**What this task involves:**
In the article below about a university's Covid compensation payout, rewrite the part starting with "Among the complaints" and going on through "in course fees.", renaming "accommodation" to "housing" throughout.

University told to pay £5k compensation to student due to Covid pandemic - here’s why

Tuesday, 2nd March 2021, 1:06 pm
Updated Tuesday, 2nd March 2021, 1:06 pm
A University in England has been ordered to pay £5,000 in compensation to a student due to lost teaching time during the country’s first coronavirus lockdown (Photo: Christopher Furlong/Getty Images)

A University in England has been ordered to pay £5,000 in compensation to a student due to lost teaching time during the country’s first coronavirus lockdown.

Complaints watchdog, the Office of the Independent Adjudicator (OIA), said it received 2,604 complaints in 2020, with 500 of these relating to the impact of the Covid pandemic.

Sign up to our daily newsletter

The i newsletter cut through the noise

‘Severe disappointment and inconvenience’

Among the complaints from students included concerns regarding accommodation, disruption to learning due to the Covid pandemic, and that providers were unable to deliver important practical experience as part of a course.

One of the complainants included an international medical student studying at an undisclosed university paying £38,000 in course fees.

The student was awarded £5,000 after the university stopped all clinical placements due to Covid, which meant the individual lost out on practical experience.

The OIA said the money was given to the student due to the "severe disappointment and inconvenience" they had experienced during their final year of study, which had been "less valuable" than expected.

The OIA also said a healthcare student has been awarded £1,500 due to the “inconvenience and significant disappointment” they faced after a lab-based research project which was part of their master’s course was cancelled.

The student had been instead moved to remote learning by the university following the Covid-19 outbreak.

However, they argued that this meant missing out on the practical techniques employers require, which would then disadvantage them when applying for jobs.

The OIA said that although the provider had taken a “number of steps” to ensure that students were not at an academic disadvantage, it could not deliver on the promised lab work.

Felicity Mitchell, independent adjudicator, said that the case summaries “reflect the hugely challenging and complex situations that students and providers have faced as a result of the pandemic.

“Where possible we try to reach a settlement and we are pleased that in many cases providers and students have been very open to this.”

A Department for Education spokeswoman said: “We have been clear that the quality and quantity of tuition should not drop, and should be accessible to all students, regardless of their background. The Office for Students is monitoring online teaching to ensure this is the case.”

**Information shown:**
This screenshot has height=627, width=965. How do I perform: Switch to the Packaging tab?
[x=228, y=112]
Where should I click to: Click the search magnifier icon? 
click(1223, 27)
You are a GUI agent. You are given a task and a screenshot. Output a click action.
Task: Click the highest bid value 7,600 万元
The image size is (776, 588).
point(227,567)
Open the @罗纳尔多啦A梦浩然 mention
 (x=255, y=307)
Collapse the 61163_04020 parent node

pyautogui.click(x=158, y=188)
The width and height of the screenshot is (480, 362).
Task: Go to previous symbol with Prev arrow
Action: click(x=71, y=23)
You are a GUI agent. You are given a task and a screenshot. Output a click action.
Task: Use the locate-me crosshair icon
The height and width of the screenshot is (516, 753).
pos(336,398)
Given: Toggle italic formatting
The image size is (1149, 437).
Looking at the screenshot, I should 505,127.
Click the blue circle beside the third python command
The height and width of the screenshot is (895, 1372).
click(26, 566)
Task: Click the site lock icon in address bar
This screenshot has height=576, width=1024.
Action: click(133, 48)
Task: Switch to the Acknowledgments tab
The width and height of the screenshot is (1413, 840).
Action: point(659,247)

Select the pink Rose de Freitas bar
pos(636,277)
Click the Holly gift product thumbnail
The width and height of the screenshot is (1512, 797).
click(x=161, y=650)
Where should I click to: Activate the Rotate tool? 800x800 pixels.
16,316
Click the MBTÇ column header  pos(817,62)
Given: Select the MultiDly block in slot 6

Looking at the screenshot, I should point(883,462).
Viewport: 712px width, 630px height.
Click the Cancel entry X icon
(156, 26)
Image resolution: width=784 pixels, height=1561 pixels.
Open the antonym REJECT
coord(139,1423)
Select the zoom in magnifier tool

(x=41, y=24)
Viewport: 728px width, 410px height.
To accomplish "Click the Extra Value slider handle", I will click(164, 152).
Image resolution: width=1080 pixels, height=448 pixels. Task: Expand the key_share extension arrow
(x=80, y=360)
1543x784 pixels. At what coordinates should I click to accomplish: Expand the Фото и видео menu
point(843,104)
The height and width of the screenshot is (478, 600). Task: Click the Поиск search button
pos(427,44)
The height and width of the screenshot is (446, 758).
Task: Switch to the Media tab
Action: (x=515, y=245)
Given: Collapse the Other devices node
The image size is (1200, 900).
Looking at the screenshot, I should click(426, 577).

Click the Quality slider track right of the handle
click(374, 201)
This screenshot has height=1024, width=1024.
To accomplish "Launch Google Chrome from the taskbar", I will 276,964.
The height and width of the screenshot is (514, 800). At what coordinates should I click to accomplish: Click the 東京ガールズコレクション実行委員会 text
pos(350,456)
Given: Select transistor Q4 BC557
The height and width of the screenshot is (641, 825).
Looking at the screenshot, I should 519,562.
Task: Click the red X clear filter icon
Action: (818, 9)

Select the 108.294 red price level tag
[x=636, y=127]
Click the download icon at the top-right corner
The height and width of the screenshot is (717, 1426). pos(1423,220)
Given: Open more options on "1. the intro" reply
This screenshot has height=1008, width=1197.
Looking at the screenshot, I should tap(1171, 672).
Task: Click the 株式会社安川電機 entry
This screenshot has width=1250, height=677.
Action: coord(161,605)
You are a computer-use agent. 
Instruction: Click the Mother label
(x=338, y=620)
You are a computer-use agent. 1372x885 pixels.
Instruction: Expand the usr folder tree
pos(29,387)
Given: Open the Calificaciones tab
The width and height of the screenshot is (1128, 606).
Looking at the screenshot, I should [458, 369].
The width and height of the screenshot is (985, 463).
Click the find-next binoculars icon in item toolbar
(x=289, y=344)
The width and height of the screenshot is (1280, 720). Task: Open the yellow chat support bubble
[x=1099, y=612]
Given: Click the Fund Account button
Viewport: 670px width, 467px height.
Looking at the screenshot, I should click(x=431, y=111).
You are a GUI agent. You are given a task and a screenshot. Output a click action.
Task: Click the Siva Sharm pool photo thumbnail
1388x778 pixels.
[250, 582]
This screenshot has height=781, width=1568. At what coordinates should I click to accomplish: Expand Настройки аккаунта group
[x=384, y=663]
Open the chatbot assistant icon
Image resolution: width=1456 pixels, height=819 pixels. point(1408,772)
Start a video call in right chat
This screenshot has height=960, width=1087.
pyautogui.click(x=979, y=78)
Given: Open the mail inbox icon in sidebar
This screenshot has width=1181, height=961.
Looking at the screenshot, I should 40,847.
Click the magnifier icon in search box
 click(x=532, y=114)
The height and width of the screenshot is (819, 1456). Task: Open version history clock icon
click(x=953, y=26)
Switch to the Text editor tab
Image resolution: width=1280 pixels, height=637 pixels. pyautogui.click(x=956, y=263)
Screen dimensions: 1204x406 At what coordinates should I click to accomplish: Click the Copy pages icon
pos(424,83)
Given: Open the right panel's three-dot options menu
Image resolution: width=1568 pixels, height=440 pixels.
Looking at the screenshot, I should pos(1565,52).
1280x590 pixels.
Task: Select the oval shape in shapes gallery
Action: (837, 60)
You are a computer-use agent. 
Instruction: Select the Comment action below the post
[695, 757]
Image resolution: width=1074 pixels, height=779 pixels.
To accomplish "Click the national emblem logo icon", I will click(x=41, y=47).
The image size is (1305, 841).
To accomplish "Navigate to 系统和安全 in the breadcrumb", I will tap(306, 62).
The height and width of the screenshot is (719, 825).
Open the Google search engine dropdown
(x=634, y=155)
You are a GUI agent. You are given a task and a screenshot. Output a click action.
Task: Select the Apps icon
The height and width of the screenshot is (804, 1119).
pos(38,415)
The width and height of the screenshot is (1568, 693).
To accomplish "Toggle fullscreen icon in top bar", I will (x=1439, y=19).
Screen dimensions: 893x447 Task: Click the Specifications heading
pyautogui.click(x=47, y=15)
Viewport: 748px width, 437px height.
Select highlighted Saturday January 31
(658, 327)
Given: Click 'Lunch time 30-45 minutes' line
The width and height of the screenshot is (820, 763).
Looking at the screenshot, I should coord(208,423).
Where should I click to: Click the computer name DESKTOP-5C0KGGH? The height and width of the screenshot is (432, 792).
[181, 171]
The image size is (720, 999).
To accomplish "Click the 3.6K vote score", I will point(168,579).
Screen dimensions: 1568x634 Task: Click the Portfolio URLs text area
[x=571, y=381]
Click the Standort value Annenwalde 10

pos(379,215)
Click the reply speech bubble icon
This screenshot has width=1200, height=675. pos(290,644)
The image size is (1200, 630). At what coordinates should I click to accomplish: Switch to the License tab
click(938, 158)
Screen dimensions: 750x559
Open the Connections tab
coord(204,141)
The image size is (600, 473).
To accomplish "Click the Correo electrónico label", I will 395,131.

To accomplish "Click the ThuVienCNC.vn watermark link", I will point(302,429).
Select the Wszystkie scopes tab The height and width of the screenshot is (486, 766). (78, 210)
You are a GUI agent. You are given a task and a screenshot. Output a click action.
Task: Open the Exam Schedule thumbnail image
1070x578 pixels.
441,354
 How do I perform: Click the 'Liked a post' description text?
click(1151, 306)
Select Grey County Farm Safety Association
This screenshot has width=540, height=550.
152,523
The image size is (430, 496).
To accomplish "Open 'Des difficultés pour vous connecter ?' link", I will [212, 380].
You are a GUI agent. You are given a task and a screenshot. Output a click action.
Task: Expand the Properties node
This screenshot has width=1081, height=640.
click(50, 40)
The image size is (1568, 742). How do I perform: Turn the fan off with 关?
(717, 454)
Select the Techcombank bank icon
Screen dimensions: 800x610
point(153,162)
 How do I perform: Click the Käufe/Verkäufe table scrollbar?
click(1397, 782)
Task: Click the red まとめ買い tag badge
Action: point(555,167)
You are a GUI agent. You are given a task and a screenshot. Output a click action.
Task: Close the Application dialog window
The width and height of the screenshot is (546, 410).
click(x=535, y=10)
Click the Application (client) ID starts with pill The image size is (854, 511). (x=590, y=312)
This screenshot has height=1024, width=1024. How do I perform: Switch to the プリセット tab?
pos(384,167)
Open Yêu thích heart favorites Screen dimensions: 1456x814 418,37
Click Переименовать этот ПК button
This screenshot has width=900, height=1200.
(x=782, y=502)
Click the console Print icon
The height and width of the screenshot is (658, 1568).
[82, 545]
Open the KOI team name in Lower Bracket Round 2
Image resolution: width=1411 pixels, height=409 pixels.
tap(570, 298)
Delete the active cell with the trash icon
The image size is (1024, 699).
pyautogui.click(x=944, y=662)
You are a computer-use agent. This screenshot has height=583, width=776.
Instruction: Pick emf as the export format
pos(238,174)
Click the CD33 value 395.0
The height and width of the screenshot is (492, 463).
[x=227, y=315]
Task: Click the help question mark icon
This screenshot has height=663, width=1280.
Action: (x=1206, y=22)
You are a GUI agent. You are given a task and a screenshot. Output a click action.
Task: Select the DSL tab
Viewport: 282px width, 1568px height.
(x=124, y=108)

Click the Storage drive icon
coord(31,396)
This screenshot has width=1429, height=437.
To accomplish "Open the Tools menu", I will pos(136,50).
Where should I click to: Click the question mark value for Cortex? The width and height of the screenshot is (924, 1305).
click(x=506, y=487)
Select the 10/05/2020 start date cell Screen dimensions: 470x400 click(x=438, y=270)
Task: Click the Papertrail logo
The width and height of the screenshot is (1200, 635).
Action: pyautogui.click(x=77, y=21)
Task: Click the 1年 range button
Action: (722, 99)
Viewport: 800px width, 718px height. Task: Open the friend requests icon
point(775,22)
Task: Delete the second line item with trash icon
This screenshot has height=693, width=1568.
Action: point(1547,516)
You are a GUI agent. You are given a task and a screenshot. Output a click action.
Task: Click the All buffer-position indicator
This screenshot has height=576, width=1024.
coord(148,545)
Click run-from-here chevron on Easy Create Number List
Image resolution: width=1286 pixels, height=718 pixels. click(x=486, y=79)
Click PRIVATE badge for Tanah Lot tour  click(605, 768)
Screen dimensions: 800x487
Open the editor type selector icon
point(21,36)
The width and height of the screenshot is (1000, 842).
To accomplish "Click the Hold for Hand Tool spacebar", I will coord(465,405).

**Finished task:**
Among the complaints from students included concerns regarding housing, disruption to learning due to the Covid pandemic, and that providers were unable to deliver important practical experience as part of a course.

One of the complainants included an international medical student studying at an undisclosed university paying £38,000 in course fees.